**EXERCISE TEXT**
════
Kentucky in the Civil War
"Kentucky ought to hold herself independent of both sides and compel both sides to respect inviolability of her soil."
Kentucky Governor Beria Magoffin, 1861
In 1861, Kentucky announced its neutrality in the war. The state joined neither side because of the strong Northern and Southern sentiment in the state. Kentuckians enlisted in both armies during the war, but the state did not leave the Union.
Northern and Southern commanders wanted to occupy western Kentucky to secure the upper Mississippi, but hesitated because of Kentucky's neutrality. After months of hesitation, Confederate Major General Leonidas Polk invaded Hickman and Columbus on 4 September 1861.
To counteract Polk's movement into Kentucky, Union Brigadier General Ulysses S. Grant occupied Paducah and Smithland on September 6. Other Federal forces took Louisville and Covington. The Confederates advanced from Nashville and Knoxville to Bowling Green and the Cumberland Gap. Kentucky's neutrality was over before the war even began.
The Fortress of Columbus
"Columbus cannot be taken without an immense siege train and a terrible loss of life... they are strong; but it can be turned, paralyzed and forced to surrender."
Major General Henry W. Halleck,
Union Commander, Department of the West, 1862.
The military value of Columbus and "Iron Banks" was obvious to Union and Confederate commanders. The almost vertical 150-foot banks created a natural defense - a Gibraltar. An army could command the river and surrounding area for miles. Columbus was also the northern terminus for the Mobile and Ohio Railroad, an important Confederate rail line.
For the Confederacy, the occupation of Columbus secured the Mississippi River. No Northern navigable river ran into the Mississippi below Columbus, thus, the North could not bypass the fort. An attack would have to come down the Mississippi and the Confederate fortress at Columbus would stop it.
The Confederates mined the Clinton, Elliott's Mill and Blandville roads. Wires attached the mines to detonators located in underground battery rooms, allowing the Confederates to explode the mines from a distance.
Artillery batteries protected Columbus from Northern attack. A battery of 10-inch Columbiads and 11-inch howitzer cannons stood 15 feet above the river's edge. A 128-pound Whitworth rifled gun, called the "Lady Polk," commanded the bluff. This was the largest gun in the Confederacy. Another battery, placed 1 mile north of Columbus, contained fourteen 32-pound cannons.
Confederates suspended crude mines in the Mississippi River. Union boats moving downriver caught the tripline, which pulled the trigger, exploding the gunpowder.
════
**DATA EXTRACTS**
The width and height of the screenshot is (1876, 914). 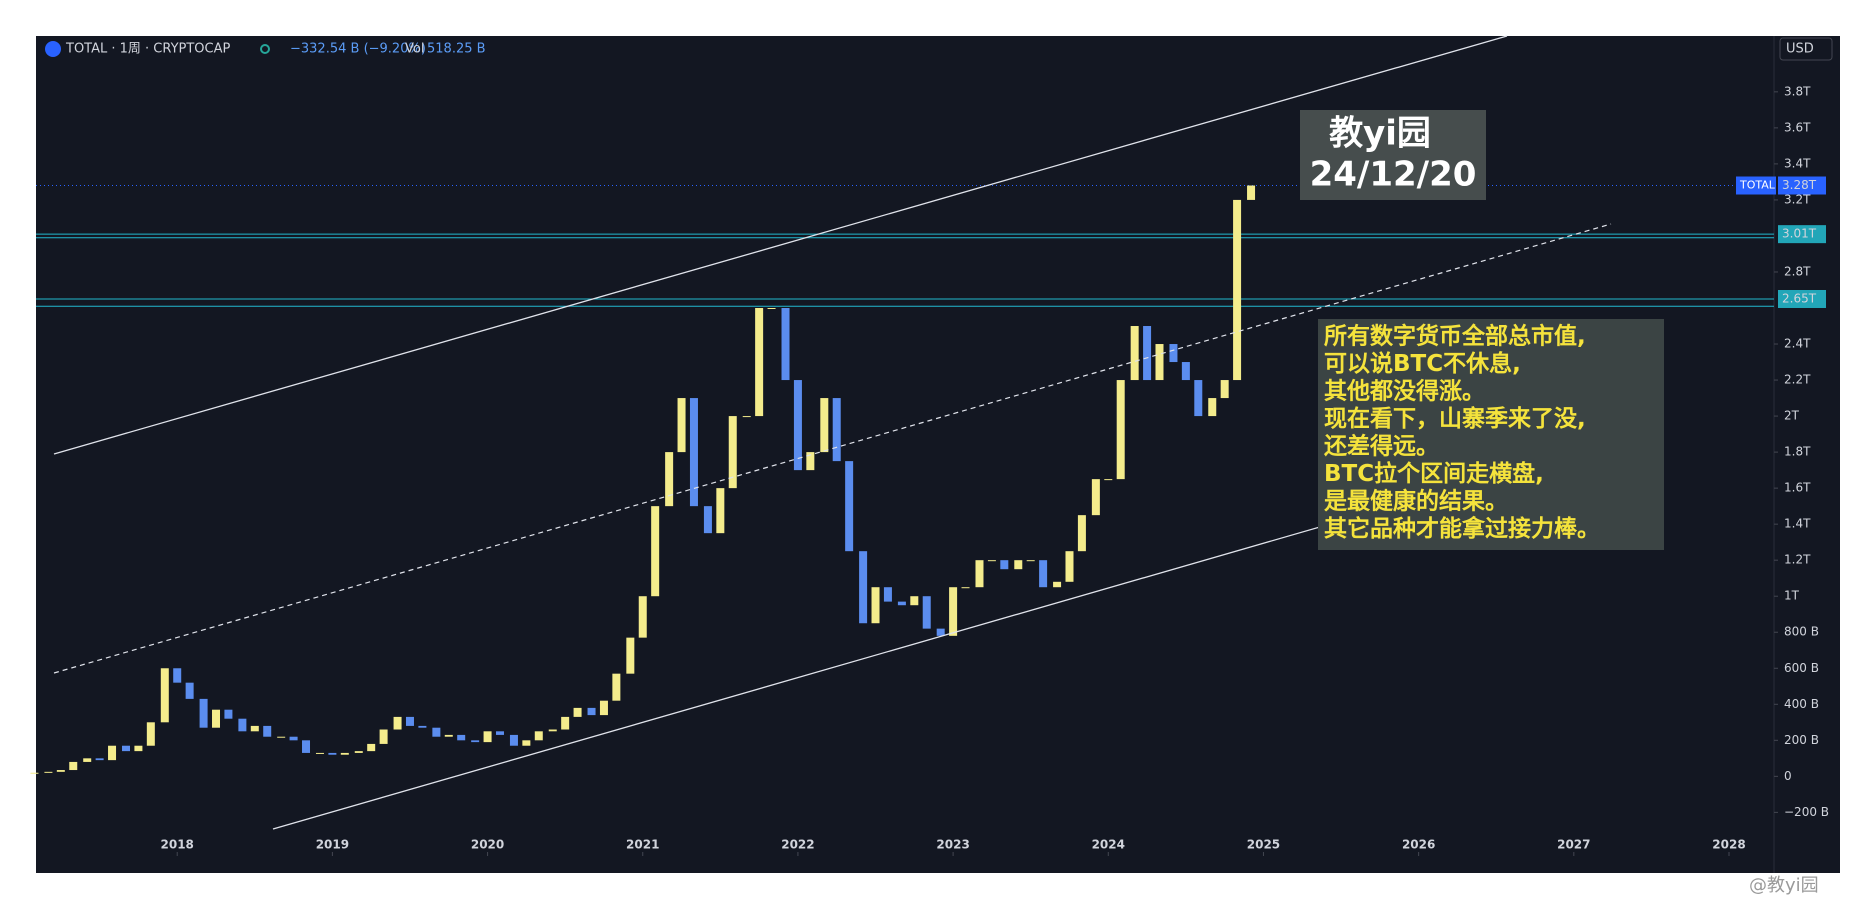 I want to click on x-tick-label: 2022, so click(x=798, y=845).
════
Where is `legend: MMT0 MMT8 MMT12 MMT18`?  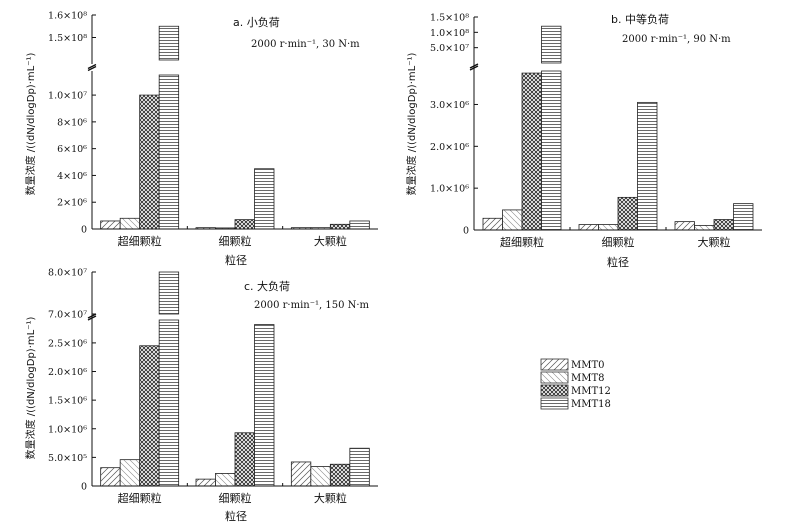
════
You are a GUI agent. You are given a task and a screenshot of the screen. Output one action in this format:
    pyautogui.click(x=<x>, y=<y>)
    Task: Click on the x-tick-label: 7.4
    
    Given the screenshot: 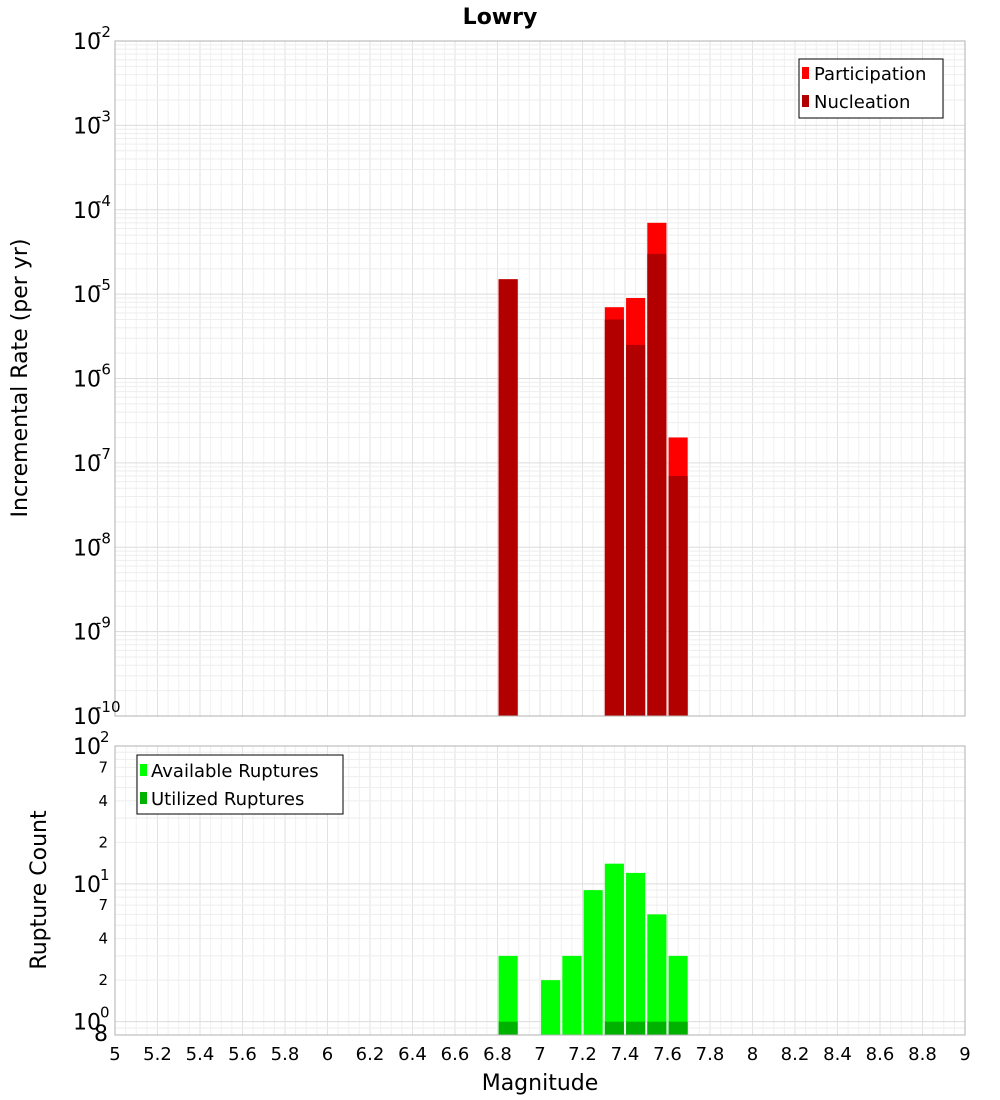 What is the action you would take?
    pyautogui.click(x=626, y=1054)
════
**EXERCISE GOAL**
Duplicate part of the Kentucky Civil War text word for word: begin at the words "Kentucky in the" and stop after "leave the Union.".

**REPLY TO THE EXERCISE**
Kentucky in the Civil War
"Kentucky ought to hold herself independent of both sides and compel both sides to respect inviolability of her soil."
Kentucky Governor Beria Magoffin, 1861
In 1861, Kentucky announced its neutrality in the war. The state joined neither side because of the strong Northern and Southern sentiment in the state. Kentuckians enlisted in both armies during the war, but the state did not leave the Union.